Benson Elliot, the purchasers of the Grehan’s Arcadia shopping centre in Ealing late last year commend the Agency for being straight and ultimately fair but criticize its performance as cumbersome and slow as a result of internal procedures. NAMA says that it concludes deals in six months which it says is the market norm.

Jones Lang LaSalle which embodies the “we’re second so we try harder” approach that once applied in the car rental business, is also cited. Richard Stanley of JLL is full of plamas for the Agency, which is probably no bad thing given the potential volume of business coming his way. He compliments the teams at NAMA who “really know what they’re up to” and says that NAMA is now finally grasping the nettle and placing property on the market (through companies like Richard’s!).  You won’t hear Richard use the language of some developers, dismissing NAMA staff as a bunch of clowns responsible for the crash who now can’t get jobs elsewhere!

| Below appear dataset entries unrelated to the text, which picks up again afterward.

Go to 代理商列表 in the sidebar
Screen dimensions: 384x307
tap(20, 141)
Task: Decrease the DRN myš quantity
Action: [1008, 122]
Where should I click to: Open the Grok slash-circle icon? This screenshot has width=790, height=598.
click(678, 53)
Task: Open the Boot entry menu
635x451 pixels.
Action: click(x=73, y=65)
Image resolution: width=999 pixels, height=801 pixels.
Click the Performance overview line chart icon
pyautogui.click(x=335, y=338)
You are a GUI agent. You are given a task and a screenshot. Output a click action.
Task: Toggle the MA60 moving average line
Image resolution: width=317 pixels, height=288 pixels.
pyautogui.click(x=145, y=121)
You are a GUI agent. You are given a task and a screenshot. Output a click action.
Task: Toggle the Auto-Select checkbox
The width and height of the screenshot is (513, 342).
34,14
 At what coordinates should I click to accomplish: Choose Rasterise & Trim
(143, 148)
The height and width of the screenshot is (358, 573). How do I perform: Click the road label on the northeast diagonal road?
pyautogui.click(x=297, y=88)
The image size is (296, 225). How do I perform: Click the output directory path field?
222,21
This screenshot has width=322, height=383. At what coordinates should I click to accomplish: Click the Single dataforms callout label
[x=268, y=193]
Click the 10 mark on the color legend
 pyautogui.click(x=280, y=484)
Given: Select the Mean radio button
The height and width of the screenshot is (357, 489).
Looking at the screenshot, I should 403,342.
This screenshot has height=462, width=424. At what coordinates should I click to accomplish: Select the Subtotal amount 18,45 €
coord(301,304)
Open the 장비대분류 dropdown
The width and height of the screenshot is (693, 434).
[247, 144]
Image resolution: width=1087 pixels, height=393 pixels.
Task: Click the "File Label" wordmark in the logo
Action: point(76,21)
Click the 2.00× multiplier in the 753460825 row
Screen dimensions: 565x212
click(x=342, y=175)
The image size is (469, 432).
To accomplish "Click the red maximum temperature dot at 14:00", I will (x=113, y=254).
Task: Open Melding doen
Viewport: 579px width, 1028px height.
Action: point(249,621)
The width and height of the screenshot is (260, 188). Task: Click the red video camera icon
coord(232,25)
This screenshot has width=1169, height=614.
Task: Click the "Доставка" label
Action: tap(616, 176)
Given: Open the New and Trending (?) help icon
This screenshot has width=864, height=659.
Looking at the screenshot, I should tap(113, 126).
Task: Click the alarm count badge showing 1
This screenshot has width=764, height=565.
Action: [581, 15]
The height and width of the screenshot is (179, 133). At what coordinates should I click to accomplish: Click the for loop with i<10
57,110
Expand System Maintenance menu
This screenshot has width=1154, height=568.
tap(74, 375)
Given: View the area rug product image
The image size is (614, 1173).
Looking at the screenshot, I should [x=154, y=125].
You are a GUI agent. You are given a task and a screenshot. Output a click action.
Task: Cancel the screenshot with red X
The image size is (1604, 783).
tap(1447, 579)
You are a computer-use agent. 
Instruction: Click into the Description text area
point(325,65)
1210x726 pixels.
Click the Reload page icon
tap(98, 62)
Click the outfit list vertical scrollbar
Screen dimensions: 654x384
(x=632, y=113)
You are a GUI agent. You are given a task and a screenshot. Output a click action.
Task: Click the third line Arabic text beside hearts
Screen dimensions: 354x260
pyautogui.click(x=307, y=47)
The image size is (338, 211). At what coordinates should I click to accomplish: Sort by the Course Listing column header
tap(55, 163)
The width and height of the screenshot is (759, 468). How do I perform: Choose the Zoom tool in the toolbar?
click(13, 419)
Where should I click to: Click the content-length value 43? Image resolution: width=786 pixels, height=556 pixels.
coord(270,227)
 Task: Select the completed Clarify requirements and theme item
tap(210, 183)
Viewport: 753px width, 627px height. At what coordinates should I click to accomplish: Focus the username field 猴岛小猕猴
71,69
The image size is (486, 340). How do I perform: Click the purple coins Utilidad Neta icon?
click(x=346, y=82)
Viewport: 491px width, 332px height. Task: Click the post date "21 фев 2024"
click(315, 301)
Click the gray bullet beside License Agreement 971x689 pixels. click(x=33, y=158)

I don’t think JLL will be too happy about the way Irish property prices are being presented, with Dr Constantin Gurdgiev quoted as saying “The quality of assets in the pool NAMA holds is continually deteriorating” and even the WSJ says the commercial market is weak citing the overall JLL index. JLL will probably tell you that although commercial property generally continues to decline there has been stabilization in prime property with new leases, and the €600m of investment sales in 2012 is testament to this.

Economist for hire, Peter Bacon whose paper in 2009 led to the creation of NAMA, and whose Treasury Holdings-sponsored report on NAMA last year turned heads – and the odd stomach – is also quoted and he appears to be pressing NAMA to dispose of properties sooner rather than later.